She is taking a real risk, because at this stage, refusing to comply with the order is a criminal offence, so she could face prosecution. Back in May, the York Press spoke to Council solicitor Anthony Winship, who warned: "Once the six months compliance period for each enforcement notice has expired, the enforcement officers for the council will undertake a site inspection to determine if there has been compliance." He added: "The council may therefore instigate legal proceedings if there is a failure to comply with the enforcement notices."

Refused to demolish

She's not the only person who has built without permission, been ordered to demolish the property, but refused. The most high profile example is Robert Fidler, a 67-year-old farmer from Salfords in Surrey, who built a mock-Tudor castle in 2000 and hid it behind hay bales for years in an effort to get around planning rules.

He was initially ordered to demolish it in 2007, and has since tried every possible legal avenue to keep his home - even arguing that bats had moved in which made demolition impossible. He has also run into a legal dead-end, and has been told he must pull it down by June next year.

If you are ordered to demolish your property and you refuse, you may well be prosecuted. As a result you might face a fine. In June a man in Teeside had to pay a court £5,000 after he refused to demolish the bungalow he had built without proper planning permission. The council also has the power to demolish it themselves and bill you for the work.

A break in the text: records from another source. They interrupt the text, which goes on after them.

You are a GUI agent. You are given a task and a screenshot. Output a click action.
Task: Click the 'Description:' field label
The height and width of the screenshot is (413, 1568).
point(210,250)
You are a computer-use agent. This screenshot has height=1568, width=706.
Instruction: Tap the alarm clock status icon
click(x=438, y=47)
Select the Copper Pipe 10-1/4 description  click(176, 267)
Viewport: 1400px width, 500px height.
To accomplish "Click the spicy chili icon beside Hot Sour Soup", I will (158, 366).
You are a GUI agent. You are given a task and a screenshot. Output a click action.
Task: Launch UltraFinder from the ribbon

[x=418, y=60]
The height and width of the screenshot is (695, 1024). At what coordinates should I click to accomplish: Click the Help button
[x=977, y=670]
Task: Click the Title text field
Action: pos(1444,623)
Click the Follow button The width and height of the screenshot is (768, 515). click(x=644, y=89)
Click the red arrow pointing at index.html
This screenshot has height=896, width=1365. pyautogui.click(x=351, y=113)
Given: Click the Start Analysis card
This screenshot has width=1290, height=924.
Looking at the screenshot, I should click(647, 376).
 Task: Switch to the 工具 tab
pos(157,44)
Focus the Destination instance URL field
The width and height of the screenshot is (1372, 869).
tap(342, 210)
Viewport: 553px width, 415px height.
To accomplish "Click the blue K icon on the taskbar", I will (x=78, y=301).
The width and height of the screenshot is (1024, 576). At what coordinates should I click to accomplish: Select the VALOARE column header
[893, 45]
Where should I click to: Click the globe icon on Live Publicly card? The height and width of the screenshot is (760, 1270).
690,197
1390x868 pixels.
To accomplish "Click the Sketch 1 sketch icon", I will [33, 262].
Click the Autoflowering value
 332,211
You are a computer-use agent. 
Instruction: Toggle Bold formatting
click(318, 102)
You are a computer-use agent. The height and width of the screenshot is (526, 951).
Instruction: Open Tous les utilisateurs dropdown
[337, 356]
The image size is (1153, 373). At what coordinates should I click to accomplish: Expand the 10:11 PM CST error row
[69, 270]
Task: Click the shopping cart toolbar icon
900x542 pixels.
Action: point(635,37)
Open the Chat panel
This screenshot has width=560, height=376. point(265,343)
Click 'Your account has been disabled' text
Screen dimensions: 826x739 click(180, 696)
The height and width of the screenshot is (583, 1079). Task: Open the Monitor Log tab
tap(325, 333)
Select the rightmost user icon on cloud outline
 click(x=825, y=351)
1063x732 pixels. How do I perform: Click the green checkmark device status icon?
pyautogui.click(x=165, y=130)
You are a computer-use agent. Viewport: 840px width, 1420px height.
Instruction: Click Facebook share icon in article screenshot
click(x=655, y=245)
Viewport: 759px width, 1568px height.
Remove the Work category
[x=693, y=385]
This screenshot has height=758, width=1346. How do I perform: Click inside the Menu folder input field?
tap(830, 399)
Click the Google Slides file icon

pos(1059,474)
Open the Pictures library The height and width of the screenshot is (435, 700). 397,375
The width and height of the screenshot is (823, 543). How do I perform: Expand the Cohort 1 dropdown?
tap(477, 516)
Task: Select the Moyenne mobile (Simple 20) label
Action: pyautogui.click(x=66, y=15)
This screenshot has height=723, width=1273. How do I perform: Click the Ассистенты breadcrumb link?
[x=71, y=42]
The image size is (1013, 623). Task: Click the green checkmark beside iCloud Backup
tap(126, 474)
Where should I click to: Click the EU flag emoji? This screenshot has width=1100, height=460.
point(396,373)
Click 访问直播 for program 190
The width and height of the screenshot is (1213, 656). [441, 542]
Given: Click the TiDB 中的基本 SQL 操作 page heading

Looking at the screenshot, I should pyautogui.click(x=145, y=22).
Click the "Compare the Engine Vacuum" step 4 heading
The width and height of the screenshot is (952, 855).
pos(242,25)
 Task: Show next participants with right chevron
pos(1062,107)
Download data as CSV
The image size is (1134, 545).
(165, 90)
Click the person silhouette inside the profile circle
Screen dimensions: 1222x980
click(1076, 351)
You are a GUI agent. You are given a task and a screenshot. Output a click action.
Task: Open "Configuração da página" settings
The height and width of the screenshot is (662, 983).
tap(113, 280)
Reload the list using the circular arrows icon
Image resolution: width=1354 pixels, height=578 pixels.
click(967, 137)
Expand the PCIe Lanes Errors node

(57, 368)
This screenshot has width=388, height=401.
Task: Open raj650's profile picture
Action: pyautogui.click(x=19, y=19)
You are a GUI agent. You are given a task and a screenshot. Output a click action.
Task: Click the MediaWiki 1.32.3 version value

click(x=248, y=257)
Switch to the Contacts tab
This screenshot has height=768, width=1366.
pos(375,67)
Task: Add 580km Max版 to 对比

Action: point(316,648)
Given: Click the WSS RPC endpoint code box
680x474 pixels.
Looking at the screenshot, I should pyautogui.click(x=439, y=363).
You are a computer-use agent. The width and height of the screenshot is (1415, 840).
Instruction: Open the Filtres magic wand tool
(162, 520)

In some cases, the situation can get even worse. In 2003, an accountant was jailed for three months for building an extension along the back of his property. He hadn't applied for planning permission, the neighbours complained about how it looked, and the council was concerned that it wasn't safe. He was ordered to demolish it, and after several court appearances and warnings, he was eventually jailed. The council said they would pull it down while he was behind bars.